**Data for review:**
Start of Block

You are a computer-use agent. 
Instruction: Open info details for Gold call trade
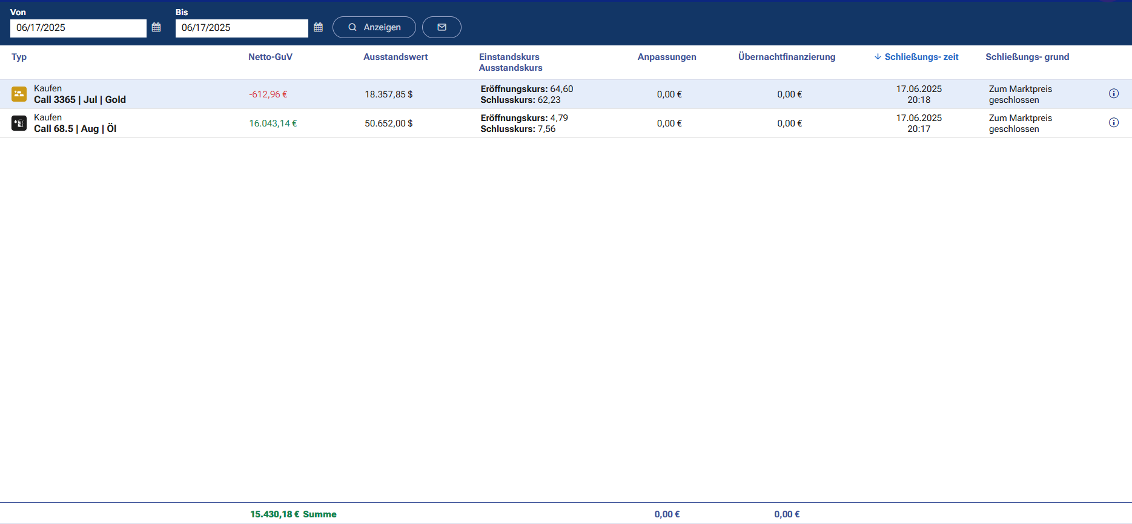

End of Block
Start of Block

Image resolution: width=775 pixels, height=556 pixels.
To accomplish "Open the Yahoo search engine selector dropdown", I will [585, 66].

End of Block
Start of Block

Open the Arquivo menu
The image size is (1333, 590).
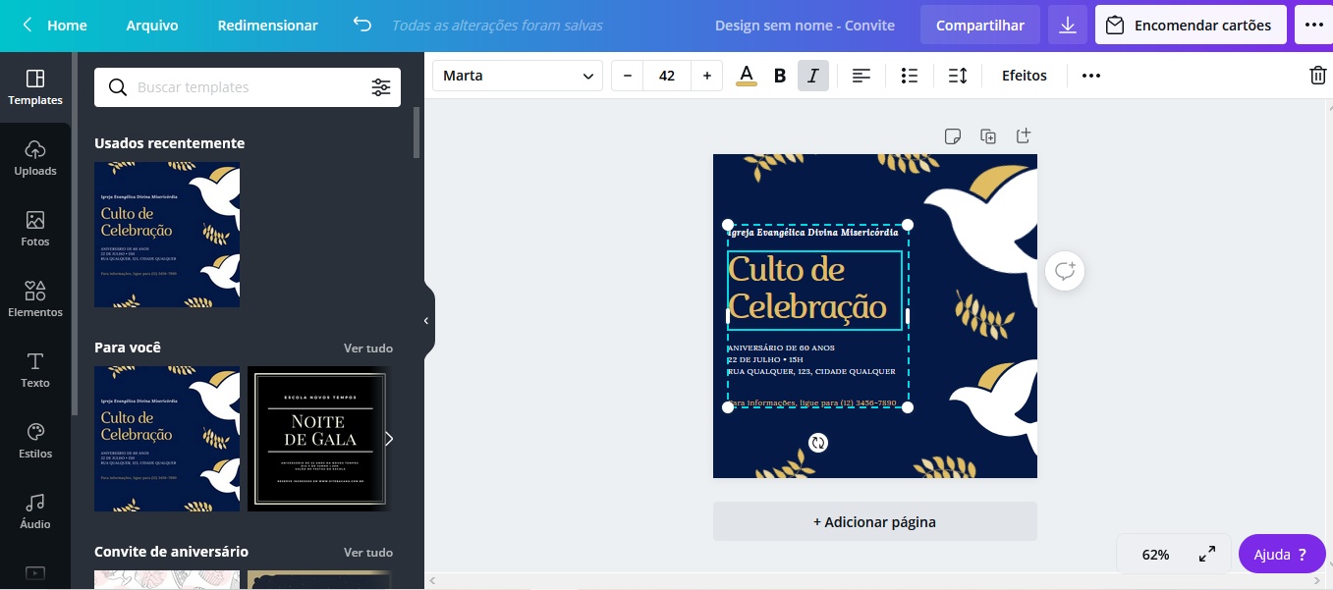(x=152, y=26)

End of Block

**Assignment:** Lines in the records above that carry the word "Open" are to be located and copied.

**Worked solution:**
Instruction: Open info details for Gold call trade
To accomplish "Open the Yahoo search engine selector dropdown", I will [585, 66].
Open the Arquivo menu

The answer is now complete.